Simply booking an appointment at a clinic can turn into an exercise in frustration, he said, because “if you don’t call at the right time, you won’t get in.”

Gaudet was told by a clinic receptionist to go to the emergency room a couple years ago when he needed an X-ray for his wrist.

On at least a couple of occasions, he has visited the emergency department only to leave after spending three hours waiting. At the time, he decided to leave his injuries untreated and “let nature take its course” instead.

Nurse practitioners are one solution to ensuring residents receive  primary care, said Paula Doucet, president of the New Brunswick Nurses’ Union.

She said nurse practitioners come with more advanced training than registered nurses, allowing them to diagnose and treat common illnesses as well as prescribe medications.

The nurses’ union, along with the Nurses Association of New Brunswick, is calling for political parties to pledge to create more jobs for these professionals.

Doucet said six nurse practitioners in the province are currently at risk of losing their licenses because they are unable to find enough hours of work by the end of 2018.

“If they had 500 patients each, that’s taking 3,000 people off the Patient Connect list right there,” she said, adding that  nurse practitioner positions cost less than a doctor position.

This week, Gaudet called Tele-Care 811 to check in on the status of his request for a doctor.
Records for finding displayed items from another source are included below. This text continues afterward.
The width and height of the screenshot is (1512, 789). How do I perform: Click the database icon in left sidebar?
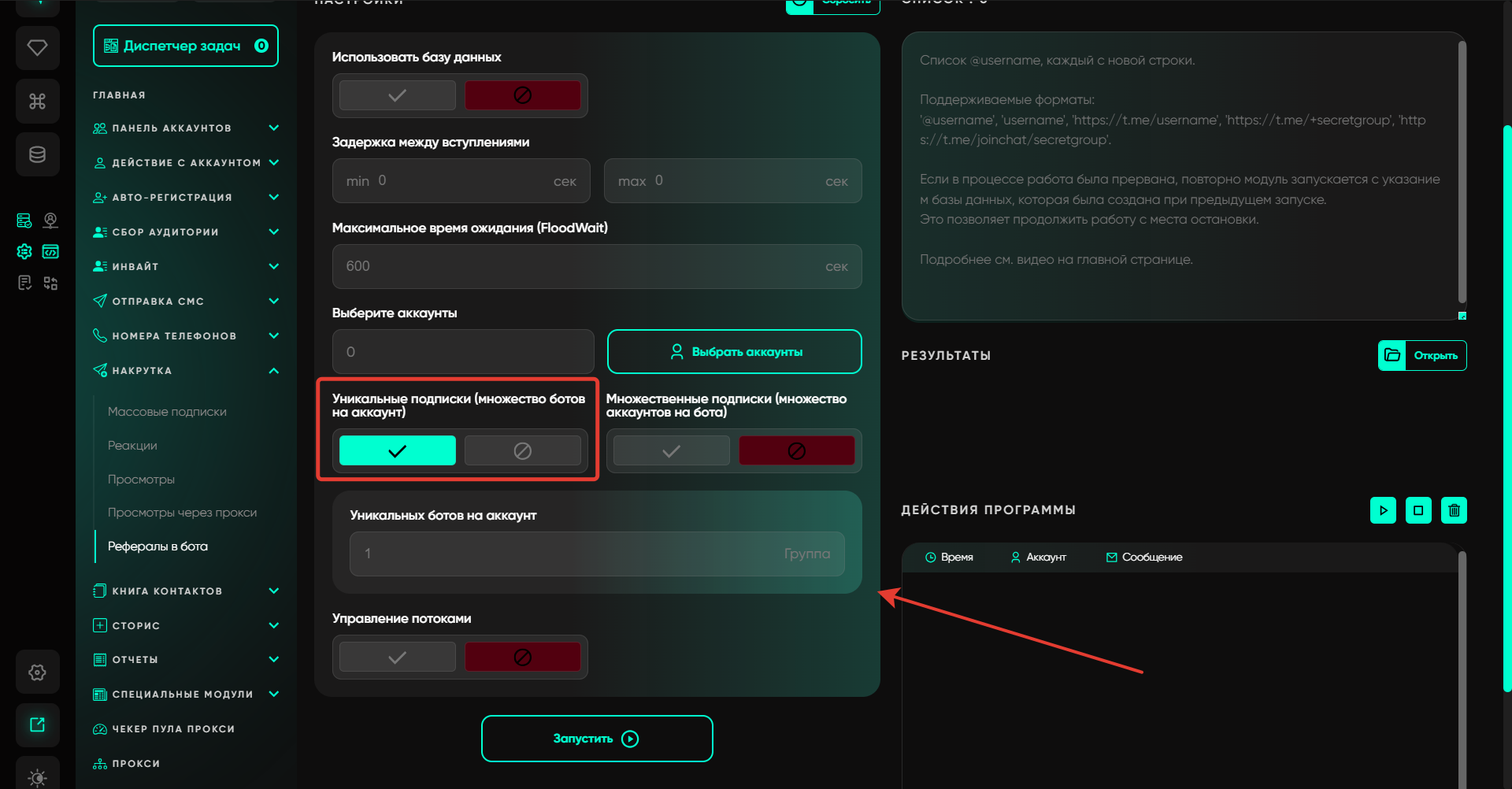37,154
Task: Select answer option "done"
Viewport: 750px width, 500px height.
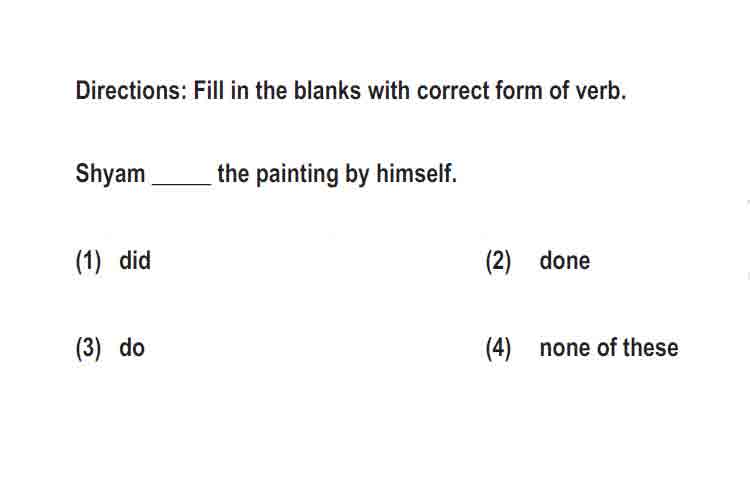Action: [564, 261]
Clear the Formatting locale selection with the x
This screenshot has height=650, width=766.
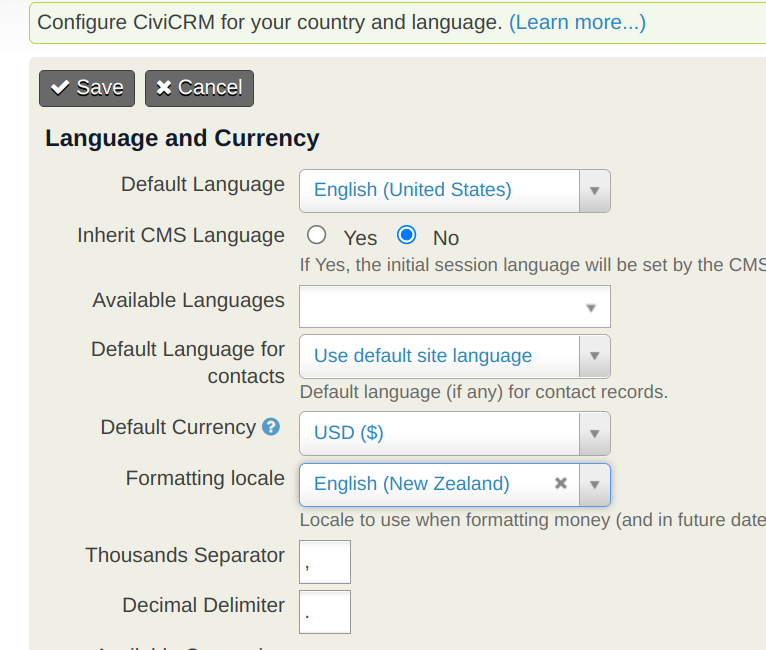click(561, 484)
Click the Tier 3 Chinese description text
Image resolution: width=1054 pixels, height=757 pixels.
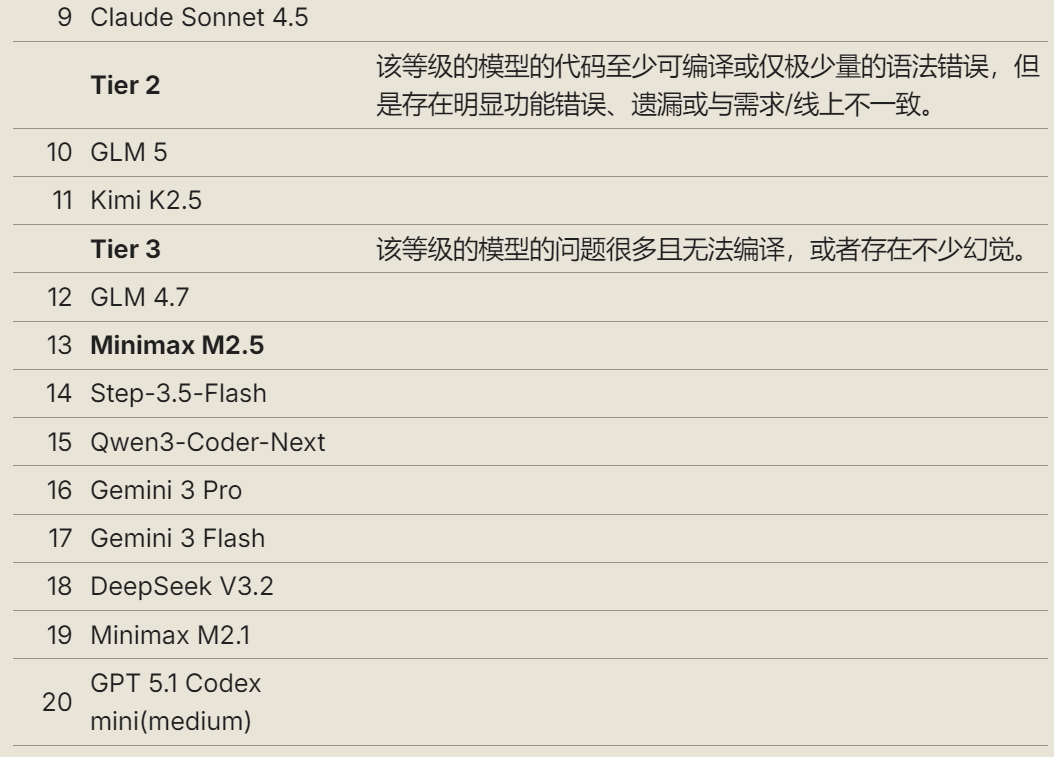tap(702, 249)
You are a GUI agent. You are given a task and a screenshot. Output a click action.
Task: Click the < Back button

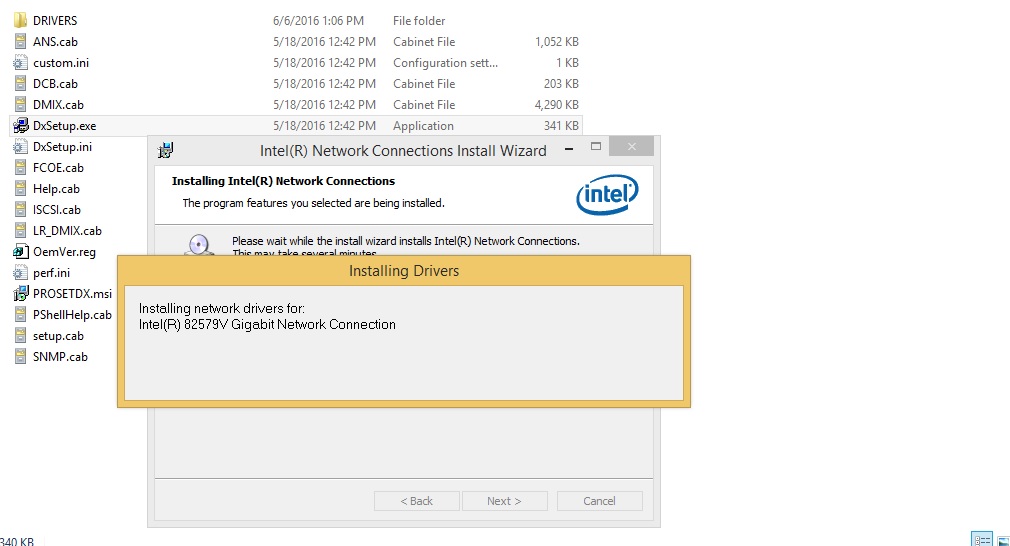417,501
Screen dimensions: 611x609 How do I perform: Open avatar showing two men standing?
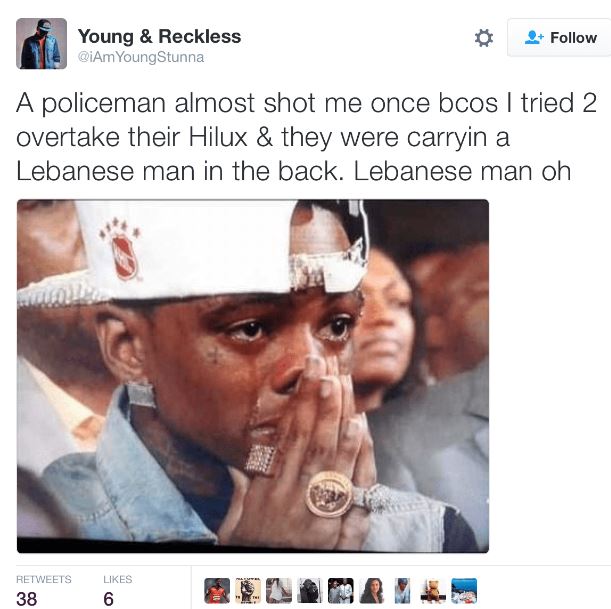click(x=341, y=591)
After nearly four years of waiting, Gaudet said he was half-expecting to hear his name “got lost in the shuffle.”

It turns out this wasn’t the case. Gaudet said  the  employee confirmed his file was still active after verifying his address and medical history. Gaudet said he has placed no restrictions on his file, such as language or gender of provider, other than how far he would be willing to travel. He’s willing to drive up to 25 km for a provider.

“When we finished speaking, she thanked me for calling Patient Connect NB,” Gaudet said, letting out a small chuckle.